The story stated, “The lawsuit, filed in Clark County District Court, asks for more than $10,000 in damages Sands claims was caused by a Simpson column published April 2. The column analyzed the competitors for a Singapore casino license. Las Vegas Sands was eventually selected to build the casino.
The Sands’ lawsuit claims that the Sun and Simpson acted with malice in writing that Sands has a ‘sorry Nevada regulatory record,’ a claim the Sands’ suit said was false, and that Sands has suffered and will continue to suffer from the characterization.

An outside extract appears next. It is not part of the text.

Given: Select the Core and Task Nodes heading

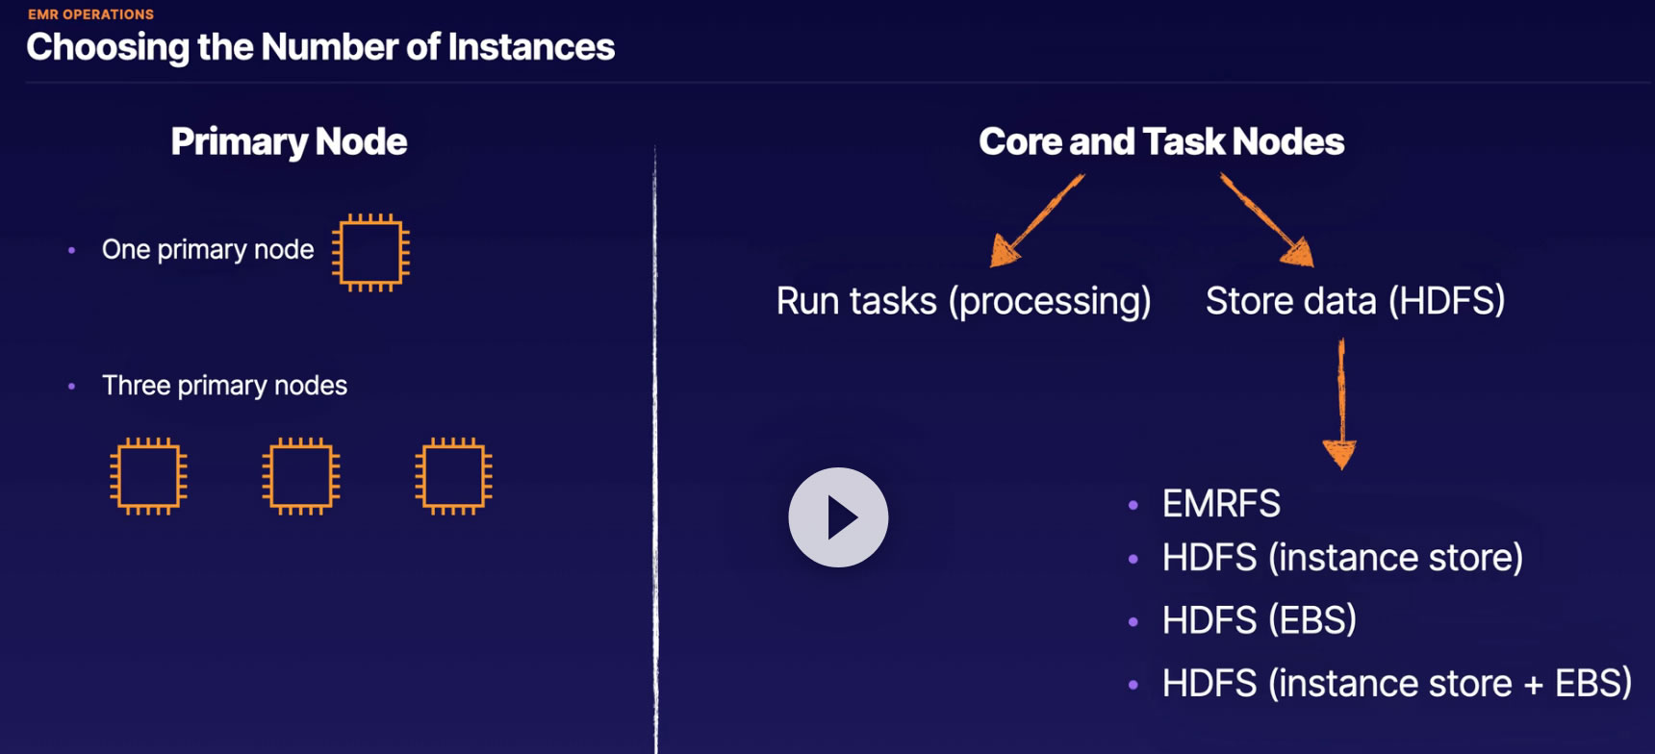Looking at the screenshot, I should pyautogui.click(x=1161, y=141).
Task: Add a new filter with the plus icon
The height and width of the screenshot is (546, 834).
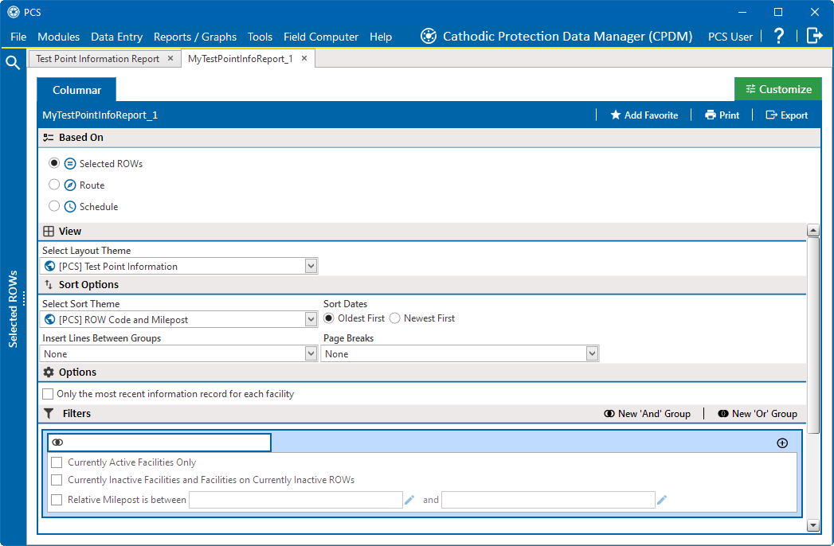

“‘The column was neither malicious nor factually incorrect,’ Michael J. Kelley, managing editor of the Sun, said yesterday. ‘It was a legitimate effort to guess the likely winner for a casino license in Singapore, and falls well within the definition of fair comment under the First Amendment. The writer, in a later column, congratulated Las Vegas Sands after it won. And Las Vegas Sands’ regulatory record, everywhere it does business or is working to do business, is a matter of public record. This is a frivolous suit, and we will vigorously defend it.'”
Read more here.
Simpson was named the Sun’s business editor in 2004 and is executive editor of the Sun’s sister publication, In Business Las Vegas. He writes on behind-the-scenes happenings in the gaming industry and in the valley’s broader business community. His column appears on Sunday.